The industry is not valued based on P/Revenue - its more like EV /EBITDA. the P/Rvenue is Non meaningful.
As far as 2.0 goes - they are also completely different. Most are early stage - therefore no comps on pulbic valuations - if there are there is significant discounting on illiquidity. again can't compare.
Thanks a great deal for the tips :)
You're incorrect on both counts.
We simply want to understand if KRI was relatively underpriced or overpriced. So we have to compare the relative value of the transactions - not value each company by itself (which is where EV might be appropriate).
In this case, nearly any cap/topline multiple you use is likely to be valid as long as mgmt factors and industry structure are economically comparable (lke they are in this case).
I think you will also be hard pressed to seriously value early stage plays without understanding how to use public comps cleverly - for example, to understand what a network effect is really worth, we have to resort to, for example, MySpace, eBay, or maybe Amazon.
This is where (the not totally insane) acquisition prices for 2.0 plays ultimately come from in the first place...
Thanks for the comment.
Ok - i am pulling research on how the street values KRI's sector - will revert with source. But i'll go out on a limb here and pretty much guarantee that the street does not value this company on a multiple of its revenue. It will most likely be on a multiple of EBITDA.
More interestingly, as this relates directly to what i do, your comments on the 2.0 valuations.
Firstly lets seperate financings rom Acquisitions. Series A's are basically 1 for 1-1.5 give or take - no real science in this as the risk profile for a Series A is more a punt than an elegant financial set of defenses.
On the acquistion side, with the early 2.0 guys, the traditional methods we used to use were Comping the company against its public peer s (as i believe that is what you were saying) and applying illiquidity or 'risk' discounts to the multiple. (sometimes an Illiquidity discount of 25+%)
Secondly, to the extent that one can gather data, one can apply a precedent M & A multiple to the equation.
Thirdly, the traditional DCF method (non meaningful in most instances here for obvious reasons)
And finally, the Intangibles or network effect as you call it. I will go along with the premise that the 2.0 guys might get a premium on similar stage non 2.0 companies because of this micro-irrational-exuberence around it.
Pull all toghether, the apex being a defendable value calculation for the business.
Every early stage business that we have sold has used in some part public Comps. You may also have not mentioned the earn-out aspects of this. when a company sais it sold for $15m - its higly likely it sold for the possibility of reaching 15m over time. I have lost count on how many times i've seen releases on values - knowing full well (as in some cases i negotiated it) that the earn-out component of the deal makes it almost misleading to place the value on the deal at that stage.
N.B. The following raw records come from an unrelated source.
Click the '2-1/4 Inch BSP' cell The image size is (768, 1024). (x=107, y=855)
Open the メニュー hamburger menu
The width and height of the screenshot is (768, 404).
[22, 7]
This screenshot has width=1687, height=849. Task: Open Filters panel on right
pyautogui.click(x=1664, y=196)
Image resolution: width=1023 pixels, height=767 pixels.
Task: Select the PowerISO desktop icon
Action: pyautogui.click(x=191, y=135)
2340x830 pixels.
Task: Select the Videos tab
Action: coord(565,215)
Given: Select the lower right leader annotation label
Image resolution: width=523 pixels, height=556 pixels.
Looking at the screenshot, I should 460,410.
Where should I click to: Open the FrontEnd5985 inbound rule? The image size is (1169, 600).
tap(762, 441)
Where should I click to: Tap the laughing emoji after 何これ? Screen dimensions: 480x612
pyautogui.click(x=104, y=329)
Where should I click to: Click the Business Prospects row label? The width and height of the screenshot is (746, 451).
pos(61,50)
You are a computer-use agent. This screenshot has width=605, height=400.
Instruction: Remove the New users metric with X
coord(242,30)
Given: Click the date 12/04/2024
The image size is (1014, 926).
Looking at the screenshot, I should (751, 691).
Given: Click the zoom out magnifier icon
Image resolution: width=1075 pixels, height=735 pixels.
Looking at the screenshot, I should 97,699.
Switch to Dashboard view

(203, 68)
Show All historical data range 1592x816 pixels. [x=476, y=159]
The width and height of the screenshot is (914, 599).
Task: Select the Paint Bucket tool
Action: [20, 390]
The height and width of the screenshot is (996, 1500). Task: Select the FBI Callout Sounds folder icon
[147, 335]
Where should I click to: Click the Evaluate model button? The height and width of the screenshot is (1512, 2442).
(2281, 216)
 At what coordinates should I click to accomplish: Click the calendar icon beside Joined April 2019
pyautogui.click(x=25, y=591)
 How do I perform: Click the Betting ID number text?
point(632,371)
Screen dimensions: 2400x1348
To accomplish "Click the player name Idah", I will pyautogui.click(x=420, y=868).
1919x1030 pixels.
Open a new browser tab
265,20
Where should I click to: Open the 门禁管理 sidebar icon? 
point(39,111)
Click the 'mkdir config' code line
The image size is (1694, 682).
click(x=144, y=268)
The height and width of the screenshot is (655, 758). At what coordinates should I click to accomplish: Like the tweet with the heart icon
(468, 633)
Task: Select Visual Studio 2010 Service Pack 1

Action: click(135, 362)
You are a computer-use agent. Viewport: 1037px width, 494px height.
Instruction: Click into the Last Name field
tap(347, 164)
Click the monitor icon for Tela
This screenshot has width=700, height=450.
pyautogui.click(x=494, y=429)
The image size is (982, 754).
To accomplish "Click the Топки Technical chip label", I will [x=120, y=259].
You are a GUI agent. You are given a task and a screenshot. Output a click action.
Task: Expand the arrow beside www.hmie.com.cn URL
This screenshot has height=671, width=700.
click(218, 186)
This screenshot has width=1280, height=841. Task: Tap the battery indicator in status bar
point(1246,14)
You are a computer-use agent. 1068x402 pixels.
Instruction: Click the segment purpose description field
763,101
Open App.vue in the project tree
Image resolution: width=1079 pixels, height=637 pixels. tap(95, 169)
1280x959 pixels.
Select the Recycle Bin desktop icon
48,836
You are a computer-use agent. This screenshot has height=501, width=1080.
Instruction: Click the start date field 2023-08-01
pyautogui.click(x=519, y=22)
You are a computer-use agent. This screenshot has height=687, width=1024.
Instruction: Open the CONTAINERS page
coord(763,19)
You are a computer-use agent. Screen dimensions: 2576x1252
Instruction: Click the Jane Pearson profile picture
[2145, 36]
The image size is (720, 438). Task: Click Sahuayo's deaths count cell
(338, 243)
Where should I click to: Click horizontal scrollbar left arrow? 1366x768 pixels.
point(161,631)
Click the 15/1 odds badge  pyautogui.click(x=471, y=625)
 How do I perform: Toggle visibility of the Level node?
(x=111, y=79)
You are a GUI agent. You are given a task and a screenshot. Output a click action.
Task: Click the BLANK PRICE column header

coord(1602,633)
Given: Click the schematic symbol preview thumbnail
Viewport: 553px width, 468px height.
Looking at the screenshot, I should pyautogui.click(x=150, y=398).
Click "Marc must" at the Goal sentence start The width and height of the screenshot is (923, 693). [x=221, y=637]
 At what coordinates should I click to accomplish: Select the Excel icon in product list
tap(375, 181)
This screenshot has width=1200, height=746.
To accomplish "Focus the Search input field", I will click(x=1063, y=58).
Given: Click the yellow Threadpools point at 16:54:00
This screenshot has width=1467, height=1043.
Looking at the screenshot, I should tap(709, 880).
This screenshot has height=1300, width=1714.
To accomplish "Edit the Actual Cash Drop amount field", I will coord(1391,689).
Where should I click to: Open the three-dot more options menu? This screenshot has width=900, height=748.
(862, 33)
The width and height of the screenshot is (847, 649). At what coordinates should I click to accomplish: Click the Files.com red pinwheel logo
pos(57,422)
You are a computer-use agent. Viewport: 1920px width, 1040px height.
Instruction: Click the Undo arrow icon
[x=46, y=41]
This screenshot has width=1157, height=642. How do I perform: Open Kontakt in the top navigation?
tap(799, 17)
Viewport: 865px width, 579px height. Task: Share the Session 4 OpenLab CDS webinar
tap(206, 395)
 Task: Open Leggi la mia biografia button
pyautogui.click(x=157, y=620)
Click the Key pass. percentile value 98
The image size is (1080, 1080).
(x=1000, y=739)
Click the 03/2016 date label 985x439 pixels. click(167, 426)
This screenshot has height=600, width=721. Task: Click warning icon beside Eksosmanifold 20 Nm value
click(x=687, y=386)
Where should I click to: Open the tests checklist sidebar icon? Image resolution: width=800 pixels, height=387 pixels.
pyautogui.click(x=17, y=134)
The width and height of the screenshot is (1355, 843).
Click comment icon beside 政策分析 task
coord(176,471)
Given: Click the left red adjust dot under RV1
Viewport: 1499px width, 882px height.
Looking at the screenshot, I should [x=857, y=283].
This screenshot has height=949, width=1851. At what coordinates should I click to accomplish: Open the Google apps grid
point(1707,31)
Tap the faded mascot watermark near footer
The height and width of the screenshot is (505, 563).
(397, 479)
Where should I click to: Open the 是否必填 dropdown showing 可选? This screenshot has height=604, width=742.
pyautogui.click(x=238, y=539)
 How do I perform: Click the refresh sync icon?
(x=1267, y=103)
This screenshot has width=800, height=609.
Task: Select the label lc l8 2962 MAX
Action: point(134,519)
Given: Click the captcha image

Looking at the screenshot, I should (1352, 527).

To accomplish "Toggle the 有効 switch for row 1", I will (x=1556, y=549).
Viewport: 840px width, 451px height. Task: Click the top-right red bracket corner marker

Will revert on KRI deal specifics.
Love your posts BTW - very sophisticated and thought provoking reading.
Update on KRI from the street:
Morgan Stanley writes:
'the valuation works out to b about 10x 2006 EBITDA well below the 10 year trailing industry average of 13x EBITDA and a testament to growing secular pressures on the industry'
'we derive our target valuation price of $68 for KRI based on TEV/EBITDA and DCF analyses'
I have emailed you the research.
As i said - EV/EBITDA is a prominent tool in valuing this deal relative to both market and M & A precedence.